Articolo

12/dic/2004 14.36.38 Fabrizio Artale Contatta l'autore

Questo comunicato è stato pubblicato più di 1 anno fa. Le informazioni su questa pagina potrebbero non essere attendibili.

UNA SERA CON GESU’

 

di Fabrizio Artale

 

“E le tenebre non prevarranno”…

questo è quello che ho percepito ieri sera, 11 dicembre 2004, quando sono entrato nella chiesa di S. Lucia, di Via Ruggero Settimo di Palermo, accogliendo l’invito del mio carissimo e fraterno amico, Don Giuseppe Di Giovanni.

Una chiesa aperta il sabato sera nel cuore della città dove, dalle 21 alle 24, abbiamo tenuto compagnia a Gesù con un’Adorazione Eucaristica semplice e nello stesso tempo intrisa di emozioni e grande unità di spirito.

Ancora una volta lo Spirito Santo ha suscitato nel cuore del nostro amato Arcivescovo, S.E. Salvatore De Giorgi, questa meravigliosa iniziativa che è stata accolta immediatamente dai giovani della Parrocchia di San Basilio Magno, guidati dall’energico parroco Padre Giuseppe.

Altri si alterneranno, ogni settimana ed ogni sabato, come sentinelle della sera.

Lo speciale evento, suggerito dal Cielo, non è stato un semplice raduno ma un vero e proprio incontro di preghiera in una sera in cui spesso ci dimentichiamo che un Uomo, il Cristo, è morto per i nostri peccati, quelli che ancora oggi commettiamo con la semplicità di chi non conosce i limiti e le sfrenatezze.

In una sera in cui tanti giovani muoiono sulle strade, imbottiti di alcool o droga, altri giovani si sono riuniti per adorare il Signore della vita, l’Amico di sempre, il Fratello dimenticato nei tabernacoli del mondo e tante volte anche profanato dall’odio e dall’indifferenza della mentalità del mondo “moderno”.

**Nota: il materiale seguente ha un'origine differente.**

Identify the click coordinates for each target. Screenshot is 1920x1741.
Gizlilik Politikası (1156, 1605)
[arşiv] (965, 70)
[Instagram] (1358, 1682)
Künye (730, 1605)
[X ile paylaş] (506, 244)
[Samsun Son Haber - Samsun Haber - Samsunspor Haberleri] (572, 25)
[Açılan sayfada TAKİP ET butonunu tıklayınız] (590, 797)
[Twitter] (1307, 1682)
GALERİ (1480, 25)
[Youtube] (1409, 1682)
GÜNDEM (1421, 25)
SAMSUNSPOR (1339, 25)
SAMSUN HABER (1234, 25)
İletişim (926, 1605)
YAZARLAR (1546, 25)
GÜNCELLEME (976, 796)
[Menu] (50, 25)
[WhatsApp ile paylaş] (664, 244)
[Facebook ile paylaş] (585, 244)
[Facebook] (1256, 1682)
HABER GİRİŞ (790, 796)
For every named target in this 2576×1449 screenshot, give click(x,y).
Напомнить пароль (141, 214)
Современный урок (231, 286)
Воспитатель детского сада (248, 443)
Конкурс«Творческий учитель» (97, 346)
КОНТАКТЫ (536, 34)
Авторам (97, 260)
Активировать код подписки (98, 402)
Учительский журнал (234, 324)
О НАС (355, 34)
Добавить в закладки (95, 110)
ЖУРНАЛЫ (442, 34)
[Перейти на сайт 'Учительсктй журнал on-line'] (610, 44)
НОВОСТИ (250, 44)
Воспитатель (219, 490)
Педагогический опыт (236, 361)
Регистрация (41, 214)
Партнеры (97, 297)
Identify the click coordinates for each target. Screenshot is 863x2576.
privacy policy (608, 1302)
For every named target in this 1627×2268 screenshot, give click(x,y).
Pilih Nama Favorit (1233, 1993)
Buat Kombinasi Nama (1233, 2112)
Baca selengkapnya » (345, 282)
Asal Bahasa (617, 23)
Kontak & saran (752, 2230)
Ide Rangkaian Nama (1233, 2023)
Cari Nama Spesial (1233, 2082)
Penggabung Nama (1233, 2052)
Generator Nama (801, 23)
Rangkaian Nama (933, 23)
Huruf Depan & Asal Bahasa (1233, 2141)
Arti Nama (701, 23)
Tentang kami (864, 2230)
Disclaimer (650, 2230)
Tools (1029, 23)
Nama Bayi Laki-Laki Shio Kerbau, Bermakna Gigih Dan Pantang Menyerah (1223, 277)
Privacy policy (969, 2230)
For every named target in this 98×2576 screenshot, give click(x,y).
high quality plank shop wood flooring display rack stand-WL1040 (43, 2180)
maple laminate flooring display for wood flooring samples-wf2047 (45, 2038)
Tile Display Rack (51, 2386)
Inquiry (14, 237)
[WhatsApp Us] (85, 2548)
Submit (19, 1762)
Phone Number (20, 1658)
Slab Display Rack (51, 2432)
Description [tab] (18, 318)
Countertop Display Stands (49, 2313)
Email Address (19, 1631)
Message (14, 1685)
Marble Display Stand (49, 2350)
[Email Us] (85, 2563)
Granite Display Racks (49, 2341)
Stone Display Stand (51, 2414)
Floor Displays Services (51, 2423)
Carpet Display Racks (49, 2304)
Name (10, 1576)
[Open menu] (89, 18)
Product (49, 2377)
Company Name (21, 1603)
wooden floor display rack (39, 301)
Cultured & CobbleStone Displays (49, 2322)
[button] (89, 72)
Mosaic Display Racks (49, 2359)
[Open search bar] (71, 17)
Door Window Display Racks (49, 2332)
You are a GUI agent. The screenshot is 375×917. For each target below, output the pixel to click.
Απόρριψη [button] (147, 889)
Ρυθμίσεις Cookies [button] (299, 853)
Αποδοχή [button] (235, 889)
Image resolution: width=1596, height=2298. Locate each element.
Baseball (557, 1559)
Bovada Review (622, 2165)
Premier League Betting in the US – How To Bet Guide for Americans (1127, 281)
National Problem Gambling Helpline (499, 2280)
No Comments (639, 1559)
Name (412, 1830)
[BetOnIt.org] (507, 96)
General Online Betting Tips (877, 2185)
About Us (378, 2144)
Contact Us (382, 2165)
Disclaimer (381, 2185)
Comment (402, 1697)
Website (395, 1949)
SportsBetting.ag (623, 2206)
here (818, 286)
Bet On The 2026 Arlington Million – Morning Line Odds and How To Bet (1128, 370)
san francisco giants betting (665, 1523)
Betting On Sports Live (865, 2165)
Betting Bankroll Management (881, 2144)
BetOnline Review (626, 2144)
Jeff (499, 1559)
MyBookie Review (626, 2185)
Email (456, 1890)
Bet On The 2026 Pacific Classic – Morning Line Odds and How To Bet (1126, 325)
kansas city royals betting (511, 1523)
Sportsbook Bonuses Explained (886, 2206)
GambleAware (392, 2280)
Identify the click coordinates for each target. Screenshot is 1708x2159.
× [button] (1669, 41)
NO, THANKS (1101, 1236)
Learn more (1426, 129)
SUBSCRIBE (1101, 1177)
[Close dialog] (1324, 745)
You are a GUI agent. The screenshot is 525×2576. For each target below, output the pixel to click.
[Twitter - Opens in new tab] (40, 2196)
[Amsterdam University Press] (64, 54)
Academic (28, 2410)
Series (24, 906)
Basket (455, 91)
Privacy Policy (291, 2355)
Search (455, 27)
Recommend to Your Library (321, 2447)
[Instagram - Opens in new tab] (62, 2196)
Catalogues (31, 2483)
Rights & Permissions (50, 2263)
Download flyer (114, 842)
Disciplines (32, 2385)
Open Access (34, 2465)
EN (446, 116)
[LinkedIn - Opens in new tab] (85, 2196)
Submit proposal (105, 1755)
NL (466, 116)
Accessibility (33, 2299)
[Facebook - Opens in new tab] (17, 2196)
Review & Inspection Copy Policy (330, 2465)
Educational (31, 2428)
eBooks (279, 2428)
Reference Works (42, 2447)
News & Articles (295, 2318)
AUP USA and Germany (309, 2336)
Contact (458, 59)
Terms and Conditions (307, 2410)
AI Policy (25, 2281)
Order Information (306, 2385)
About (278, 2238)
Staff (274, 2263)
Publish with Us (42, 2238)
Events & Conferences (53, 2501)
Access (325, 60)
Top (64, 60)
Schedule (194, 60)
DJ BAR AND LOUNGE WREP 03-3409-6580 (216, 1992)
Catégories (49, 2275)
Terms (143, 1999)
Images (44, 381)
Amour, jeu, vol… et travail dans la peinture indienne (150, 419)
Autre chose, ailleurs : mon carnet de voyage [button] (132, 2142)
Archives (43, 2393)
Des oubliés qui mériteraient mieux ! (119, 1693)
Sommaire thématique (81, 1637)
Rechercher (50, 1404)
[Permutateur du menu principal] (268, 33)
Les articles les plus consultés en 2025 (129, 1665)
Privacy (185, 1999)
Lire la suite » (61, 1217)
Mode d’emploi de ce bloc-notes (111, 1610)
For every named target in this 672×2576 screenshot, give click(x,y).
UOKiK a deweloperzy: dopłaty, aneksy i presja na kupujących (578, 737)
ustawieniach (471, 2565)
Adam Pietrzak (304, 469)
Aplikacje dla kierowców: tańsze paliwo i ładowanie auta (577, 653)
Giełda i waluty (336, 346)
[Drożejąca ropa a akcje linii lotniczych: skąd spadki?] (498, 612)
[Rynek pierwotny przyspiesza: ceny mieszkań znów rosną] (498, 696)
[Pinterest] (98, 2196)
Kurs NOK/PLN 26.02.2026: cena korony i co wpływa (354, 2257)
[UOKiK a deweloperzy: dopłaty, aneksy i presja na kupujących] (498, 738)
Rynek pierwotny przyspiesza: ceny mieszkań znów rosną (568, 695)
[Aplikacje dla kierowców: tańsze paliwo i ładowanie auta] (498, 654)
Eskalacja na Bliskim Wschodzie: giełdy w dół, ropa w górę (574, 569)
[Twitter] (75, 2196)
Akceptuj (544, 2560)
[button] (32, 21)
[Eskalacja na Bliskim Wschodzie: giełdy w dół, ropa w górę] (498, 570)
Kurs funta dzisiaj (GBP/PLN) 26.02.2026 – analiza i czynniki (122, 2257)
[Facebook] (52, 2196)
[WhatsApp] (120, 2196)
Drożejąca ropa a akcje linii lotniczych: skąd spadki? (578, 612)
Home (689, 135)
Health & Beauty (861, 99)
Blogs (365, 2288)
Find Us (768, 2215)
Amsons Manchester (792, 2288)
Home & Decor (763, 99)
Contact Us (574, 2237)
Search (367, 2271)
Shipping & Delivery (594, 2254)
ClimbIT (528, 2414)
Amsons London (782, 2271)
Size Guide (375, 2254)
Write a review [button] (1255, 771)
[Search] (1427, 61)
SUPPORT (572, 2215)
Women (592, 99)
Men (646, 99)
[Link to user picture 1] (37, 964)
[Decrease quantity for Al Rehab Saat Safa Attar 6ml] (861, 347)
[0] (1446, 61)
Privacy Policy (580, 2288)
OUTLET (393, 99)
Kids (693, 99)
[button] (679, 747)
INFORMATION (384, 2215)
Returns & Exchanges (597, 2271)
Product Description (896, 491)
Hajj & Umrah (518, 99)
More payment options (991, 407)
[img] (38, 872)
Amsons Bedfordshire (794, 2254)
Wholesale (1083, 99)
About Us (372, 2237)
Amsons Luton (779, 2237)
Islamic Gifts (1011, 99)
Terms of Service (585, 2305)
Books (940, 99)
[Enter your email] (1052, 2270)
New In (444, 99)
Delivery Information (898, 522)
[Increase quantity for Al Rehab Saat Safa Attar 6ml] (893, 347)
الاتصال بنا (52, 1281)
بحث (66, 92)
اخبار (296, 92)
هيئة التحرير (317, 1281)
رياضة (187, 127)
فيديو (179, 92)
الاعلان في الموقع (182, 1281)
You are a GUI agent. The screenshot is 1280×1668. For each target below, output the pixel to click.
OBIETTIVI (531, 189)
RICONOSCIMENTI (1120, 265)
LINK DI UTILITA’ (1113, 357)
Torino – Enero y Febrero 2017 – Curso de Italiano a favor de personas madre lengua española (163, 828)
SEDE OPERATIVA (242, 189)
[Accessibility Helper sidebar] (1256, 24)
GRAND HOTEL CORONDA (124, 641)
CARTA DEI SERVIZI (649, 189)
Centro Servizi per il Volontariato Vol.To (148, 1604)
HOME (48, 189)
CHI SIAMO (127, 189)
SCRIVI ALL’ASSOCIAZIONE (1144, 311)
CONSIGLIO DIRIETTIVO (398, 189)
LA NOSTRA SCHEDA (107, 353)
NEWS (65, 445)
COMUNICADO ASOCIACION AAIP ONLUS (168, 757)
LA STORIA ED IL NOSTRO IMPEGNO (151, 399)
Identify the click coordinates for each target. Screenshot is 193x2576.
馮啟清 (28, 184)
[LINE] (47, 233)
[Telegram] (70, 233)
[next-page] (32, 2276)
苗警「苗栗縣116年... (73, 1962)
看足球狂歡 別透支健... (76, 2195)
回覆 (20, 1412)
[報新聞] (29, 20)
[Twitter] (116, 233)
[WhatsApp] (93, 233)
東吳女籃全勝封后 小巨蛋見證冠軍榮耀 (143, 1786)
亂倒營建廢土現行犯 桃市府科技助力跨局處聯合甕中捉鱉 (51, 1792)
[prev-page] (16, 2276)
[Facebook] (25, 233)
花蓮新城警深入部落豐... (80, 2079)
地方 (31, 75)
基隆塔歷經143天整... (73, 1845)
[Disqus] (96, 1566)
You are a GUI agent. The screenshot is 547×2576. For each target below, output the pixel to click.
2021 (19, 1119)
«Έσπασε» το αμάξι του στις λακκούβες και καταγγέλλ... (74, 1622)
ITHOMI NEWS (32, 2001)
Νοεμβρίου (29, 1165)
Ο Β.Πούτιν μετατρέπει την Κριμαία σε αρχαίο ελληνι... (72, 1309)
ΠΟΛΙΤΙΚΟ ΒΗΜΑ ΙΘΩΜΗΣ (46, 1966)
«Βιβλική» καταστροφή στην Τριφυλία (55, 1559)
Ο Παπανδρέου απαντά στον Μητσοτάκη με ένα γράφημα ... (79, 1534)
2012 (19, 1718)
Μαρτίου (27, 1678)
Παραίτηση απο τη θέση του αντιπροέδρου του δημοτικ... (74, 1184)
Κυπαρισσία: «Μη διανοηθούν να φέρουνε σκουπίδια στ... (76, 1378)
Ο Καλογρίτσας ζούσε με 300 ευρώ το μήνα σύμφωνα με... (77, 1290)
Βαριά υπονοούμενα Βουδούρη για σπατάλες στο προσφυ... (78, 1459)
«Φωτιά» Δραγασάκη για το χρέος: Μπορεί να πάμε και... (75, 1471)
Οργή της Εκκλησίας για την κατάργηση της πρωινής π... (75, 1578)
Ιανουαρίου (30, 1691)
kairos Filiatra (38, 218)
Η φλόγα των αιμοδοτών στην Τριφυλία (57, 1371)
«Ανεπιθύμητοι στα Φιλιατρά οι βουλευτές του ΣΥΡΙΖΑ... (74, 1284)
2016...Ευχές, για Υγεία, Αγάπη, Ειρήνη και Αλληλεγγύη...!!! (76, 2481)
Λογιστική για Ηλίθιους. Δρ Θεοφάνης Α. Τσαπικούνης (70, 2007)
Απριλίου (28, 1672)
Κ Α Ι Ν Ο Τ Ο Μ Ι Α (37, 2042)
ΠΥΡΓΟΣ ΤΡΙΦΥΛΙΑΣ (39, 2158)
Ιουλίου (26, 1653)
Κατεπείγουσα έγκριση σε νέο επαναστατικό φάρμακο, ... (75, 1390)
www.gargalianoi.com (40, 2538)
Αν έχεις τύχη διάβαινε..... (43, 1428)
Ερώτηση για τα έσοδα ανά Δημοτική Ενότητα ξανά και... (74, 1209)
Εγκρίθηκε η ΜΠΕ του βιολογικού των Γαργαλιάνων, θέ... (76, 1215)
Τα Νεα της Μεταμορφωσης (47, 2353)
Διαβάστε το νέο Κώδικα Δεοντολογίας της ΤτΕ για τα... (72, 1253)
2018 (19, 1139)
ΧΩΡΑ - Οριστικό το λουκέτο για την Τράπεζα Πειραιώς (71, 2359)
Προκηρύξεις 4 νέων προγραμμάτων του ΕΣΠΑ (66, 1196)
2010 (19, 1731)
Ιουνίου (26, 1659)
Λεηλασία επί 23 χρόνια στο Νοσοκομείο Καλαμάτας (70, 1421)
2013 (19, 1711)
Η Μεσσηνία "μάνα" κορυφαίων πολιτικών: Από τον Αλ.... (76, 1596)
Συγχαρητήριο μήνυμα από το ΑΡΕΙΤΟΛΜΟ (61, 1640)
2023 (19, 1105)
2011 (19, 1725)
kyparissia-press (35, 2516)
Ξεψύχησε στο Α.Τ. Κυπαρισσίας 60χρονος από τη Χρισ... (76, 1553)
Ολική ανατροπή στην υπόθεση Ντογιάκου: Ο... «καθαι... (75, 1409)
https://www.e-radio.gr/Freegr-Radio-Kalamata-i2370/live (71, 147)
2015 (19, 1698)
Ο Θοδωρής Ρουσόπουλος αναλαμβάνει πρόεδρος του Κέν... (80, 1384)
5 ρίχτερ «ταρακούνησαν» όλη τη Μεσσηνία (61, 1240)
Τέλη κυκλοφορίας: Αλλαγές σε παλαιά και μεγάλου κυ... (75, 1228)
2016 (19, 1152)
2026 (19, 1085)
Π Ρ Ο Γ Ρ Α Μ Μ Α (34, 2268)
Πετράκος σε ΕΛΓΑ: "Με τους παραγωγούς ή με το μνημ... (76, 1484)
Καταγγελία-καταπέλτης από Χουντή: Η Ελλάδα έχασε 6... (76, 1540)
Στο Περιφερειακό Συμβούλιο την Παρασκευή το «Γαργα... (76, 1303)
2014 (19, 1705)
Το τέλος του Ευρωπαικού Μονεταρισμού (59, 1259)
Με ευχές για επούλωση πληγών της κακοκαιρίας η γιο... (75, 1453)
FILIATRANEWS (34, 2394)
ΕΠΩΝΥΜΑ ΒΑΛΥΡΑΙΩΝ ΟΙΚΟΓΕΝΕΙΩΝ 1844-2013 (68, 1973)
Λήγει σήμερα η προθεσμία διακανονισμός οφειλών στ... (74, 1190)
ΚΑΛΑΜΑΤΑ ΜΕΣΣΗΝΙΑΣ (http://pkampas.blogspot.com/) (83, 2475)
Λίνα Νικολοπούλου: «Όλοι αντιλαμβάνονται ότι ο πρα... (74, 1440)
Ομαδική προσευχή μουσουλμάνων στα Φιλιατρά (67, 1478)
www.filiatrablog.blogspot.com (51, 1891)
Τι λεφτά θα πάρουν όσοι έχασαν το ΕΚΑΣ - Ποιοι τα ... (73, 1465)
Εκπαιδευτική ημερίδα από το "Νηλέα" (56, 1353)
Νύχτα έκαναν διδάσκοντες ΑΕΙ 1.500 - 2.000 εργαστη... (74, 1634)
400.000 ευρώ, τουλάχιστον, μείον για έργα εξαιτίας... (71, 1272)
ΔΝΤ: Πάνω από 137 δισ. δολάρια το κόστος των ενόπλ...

Una chiesa aperta, con Gesù Vivo e Presente, nell’Ostia esposta, pronto ad accogliere tutti quelli che si affidano a lui. Una preghiera fatta in un luogo di passaggio, vicino a Piazza Politeama, nella zona in cui in molti si radunano per appuntamenti, per consumare un gelato, una bibita o per andare a “passare” il tempo all’interno della sala Bingo, tempio d’infruttuoso ozio e perdite incalcolabili di denaro, per il solo desiderio di avere un miraggio di guadagno, che quasi sempre svuota i portafogli e l’anima.

Una preghiera fatta non lontano dal quartiere che da tempo è abitato dai nostri cari amici e fratelli venuti da terre lontane con culture e religioni diverse.

Una preghiera fatta in una strada di negozi, gestititi da persone che ormai non distinguono più le giornate festive da quelle feriali, in cui la Domenica non è più il giorno del Signore ma bensì quella del “dio di questo mondo” che tenta in tutti i modi di instaurare una cultura laicista ed anticristiana.

In tanti sono entrati per rendersi conto di ciò che accadeva in quella chiesa, alcuni si componevano cercando di allungare le magliette ed i pantaloni, che inutilmente ritornavano a scoprire le pance ed evidenziavano i tratti iniziali del fondo schiena, altri si raccoglievano in preghiera spinti dal desiderio di silenzio e di pace interiore.

Tutti abbiamo gustato la presenza di Gesù, che ha voluto parlarci, anche, per bocca del Pastore della Chiesa Palermitana, il nostro Cardinale, che insieme a noi si è unito in questo mirabile segno di Luce che Dio ci ha voluto regalare a pochi giorni della nascita del Suo Figlio prediletto, unica fonte di Bene e d’Amore Eterno.